Photo by Joshua Reddekopp on Unsplash
When it comes to building and deploying AI at scale, you’d think cost would be the biggest concern. After all, compute isn’t cheap. But according to leaders at fast-growing companies like Wonder and Recursion, cost isn’t what’s keeping them up at night.
Instead, it’s all about speed, scalability, and keeping up with demand. AI is moving incredibly fast—and these companies aren’t waiting around for cloud bills or budget projections to catch up.
Deploy now, optimize later
James Chen, CTO at Wonder—a food delivery and takeout company—recently shared how their AI efforts are surprisingly affordable when you look at the per-order cost. Right now, every meal order includes just 2 to 3 cents worth of AI processing, going up to an expected 5 to 8 cents soon. That’s not what’s breaking the bank.

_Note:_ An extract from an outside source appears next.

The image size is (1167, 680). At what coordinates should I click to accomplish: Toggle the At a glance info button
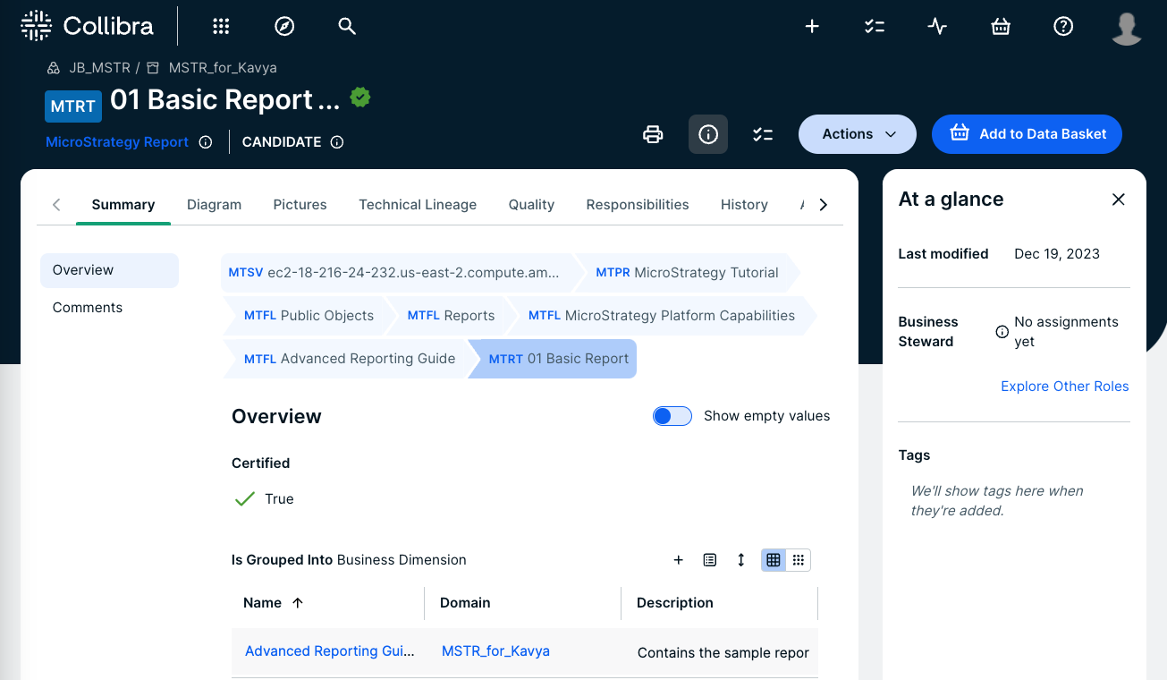(x=708, y=134)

But Wonder’s real challenge? Running into cloud capacity issues faster than expected.
“The assumption was we’d have unlimited capacity,” said Chen, but the demand told a different story. About six months ago, they started getting nudges from their cloud provider suggesting it was time to expand to another region. Not because of cost—because they were running out of compute and storage.
What does that tell us? In today’s AI landscape, companies are bumping up against infrastructure ceilings before they max out their budgets.

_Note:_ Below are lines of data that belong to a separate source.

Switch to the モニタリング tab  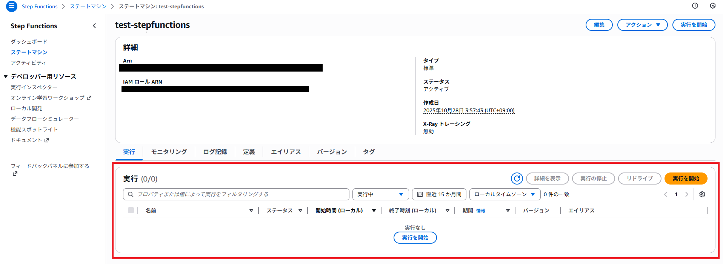point(169,152)
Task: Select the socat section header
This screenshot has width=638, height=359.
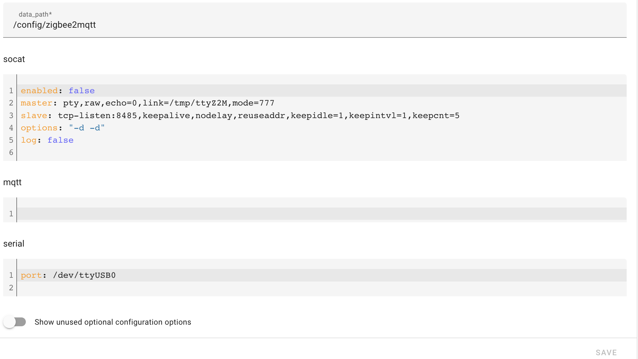Action: pyautogui.click(x=14, y=59)
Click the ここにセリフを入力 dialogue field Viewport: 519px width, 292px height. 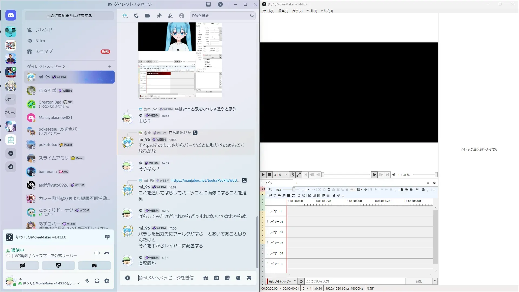tap(355, 281)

Photo by Martin Hertz on Unsplash
Small models, big dreams
Wonder isn’t just snapping together off-the-shelf tools either. They’ve built custom AI models to personalize restaurant recommendations and logistics tracking. Long-term, they want to move toward micro-models—one tiny, hyper-personalized agent per customer. Think AI concierges based on your order history and browsing.
But there’s a catch: right now, it’s just too expensive to spin up that kind of individualized model for every user.

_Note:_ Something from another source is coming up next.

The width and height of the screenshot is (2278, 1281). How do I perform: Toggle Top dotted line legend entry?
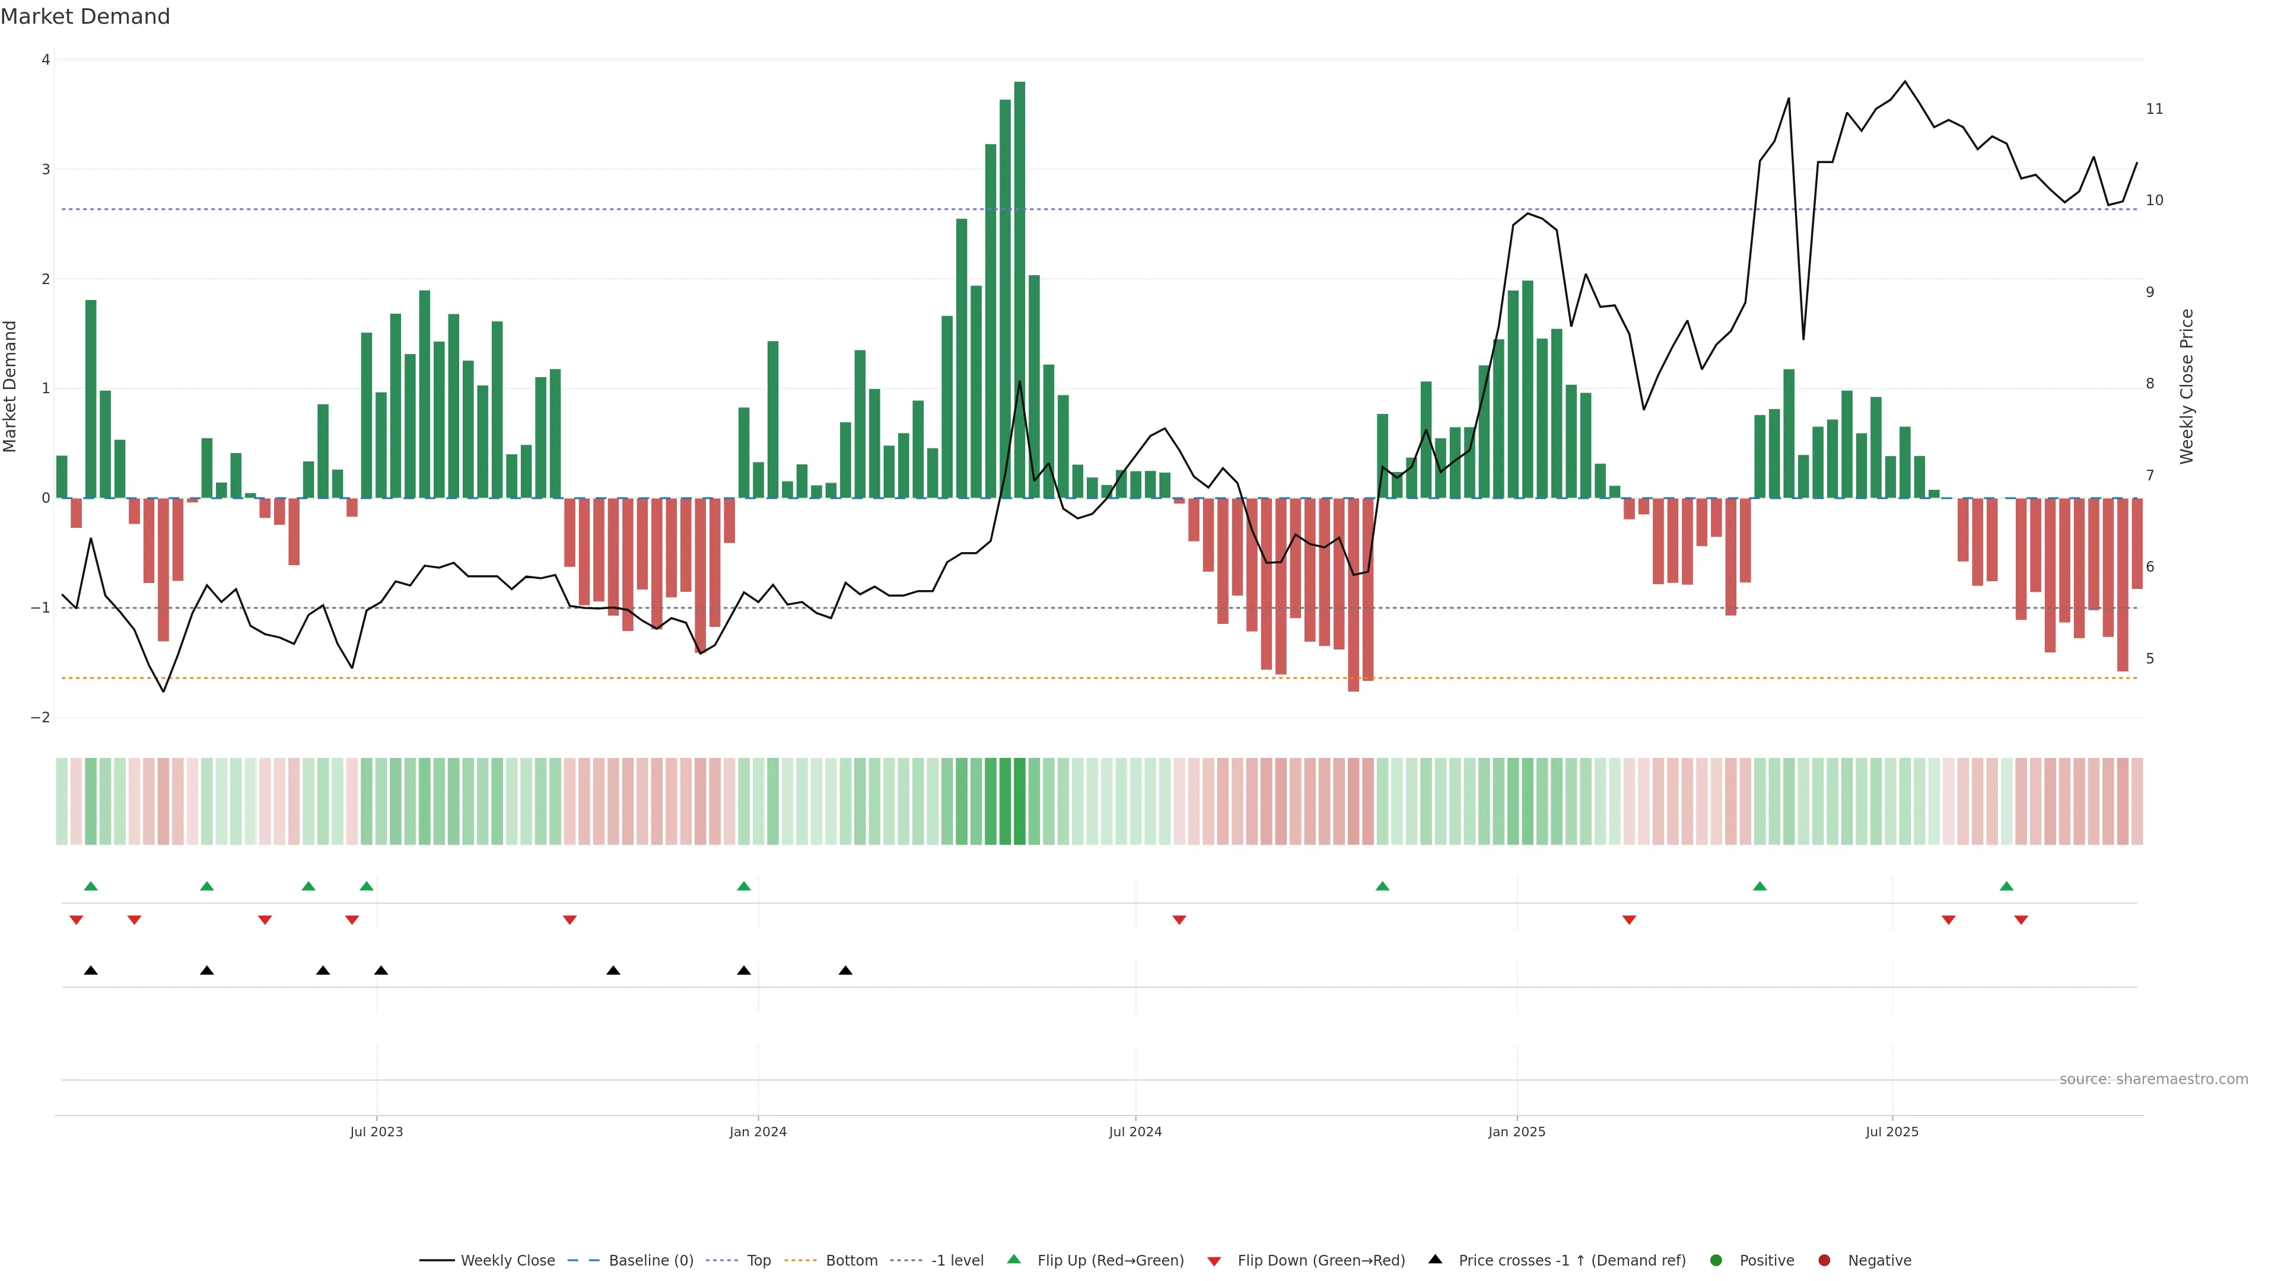coord(758,1261)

So, for now, they’re sticking to broader—but still efficient—large models. And to keep things running smoothly, Wonder gives its developers and data scientists lots of freedom—to try new tools, test big ideas, and occasionally blow a budget or two.
They manage that with regular internal cost reviews. But as Chen puts it, predicting budgets in a token-based system is “definitely art versus science.”
One surprising cost driver? The repeated context sent to large language models in every request. “Over 50%, up to 80% of your costs is just resending the same information,” said Chen. So they’re working on smarter ways to manage that.
Recursion’s ‘vindication moment’
Over in biotech, Recursion has taken a different path. Ben Mabey, the company’s CTO, explained that when they first started building their AI infrastructure back in 2017, the cloud just wasn’t ready.
So they went on-prem—building their own cluster using gaming GPUs like Nvidia’s 1080s. They’ve since scaled up to more powerful hardware like H100s and A100s, running massive training jobs while mixing cloud compute for smaller, short-term workloads.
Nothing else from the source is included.